Segundo ela, muitas limitações enfrentadas pelas pessoas nascem de medos e crenças internalizadas ainda na infância. “A maior parte das crenças que nós temos na vida adulta foi formada muito cedo. E, muitas vezes, elas nos boicotam sem que a gente perceba”, afirmou.
Para Letícia, compreender essas estruturas emocionais é decisivo para romper bloqueios. “O medo protege, mas também pode paralisar. Quantas pessoas têm sonhos, ideias, projetos, mas não agem por medo do julgamento?”, questionou.
A especialista também ressaltou que inteligência emocional não significa ausência de emoções difíceis, mas aprender a lidar com elas. “É ter a emoção certa, na hora certa e na intensidade certa”, definiu.
Outro ponto destacado por ela foi a autorresponsabilidade. Para Letícia, culpar fatores externos enfraquece a capacidade de transformação. “Quando terceirizamos a responsabilidade pela nossa vida, nos colocamos em posição de vítima”, observou.
Na avaliação da entrevistada, esse processo começa ao olhar para dentro. “Quando ilumino meu interior, já não preciso apontar a sombra do outro”, reforçou, ao defender menos julgamento e mais consciência.
Durante a entrevista, Letícia também abordou como crenças familiares e palavras repetidas ao longo da infância moldam identidades e comportamentos na vida adulta. Segundo ela, pais e mães exercem papel decisivo nesse processo. “As palavras têm poder. Quando você afirma para um filho que ele é capaz, você fortalece a identidade dele”, pontuou.
A relação entre inteligência emocional e liderança também ganhou espaço na conversa. Com experiência em gestão de pessoas, ela afirmou que muitos conflitos em empresas e equipes têm origem em reações emocionais mal conduzidas. “Muitos líderes reagem em vez de responder com consciência. E isso impacta ambientes, resultados e relações”, avaliou.
Outro aspecto destacado foi a importância de buscar ajuda e aprendizado contínuo. Para Letícia, orgulho e resistência ainda impedem muitas pessoas de enfrentarem suas próprias dores. “Às vezes, a pessoa precisa apenas de novas ferramentas para lidar com velhos problemas”, disse.
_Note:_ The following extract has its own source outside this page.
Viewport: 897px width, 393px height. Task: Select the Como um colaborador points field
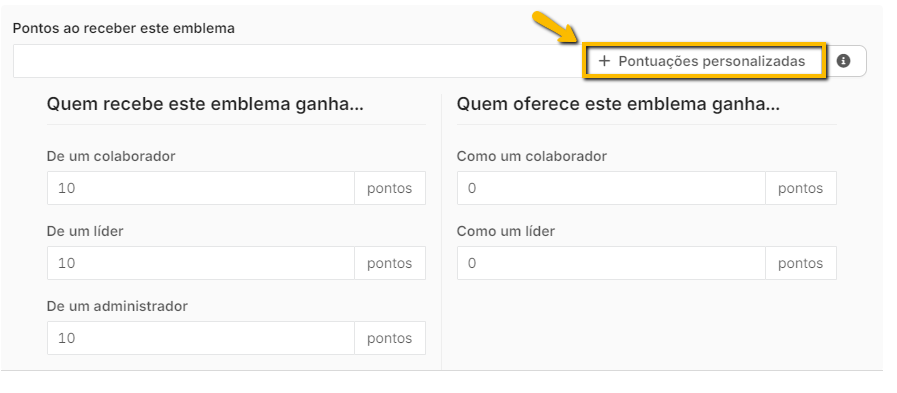click(x=611, y=188)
Ela também chamou atenção para o conceito de vida em abundância, defendendo que equilíbrio emocional influencia não apenas relações pessoais, mas também sono, saúde, produtividade e prosperidade. “Ninguém precisa viver em sofrimento permanente. É possível viver com mais leveza, paz e abundância, mas isso exige humildade para aprender e pedir ajuda”, concluiu.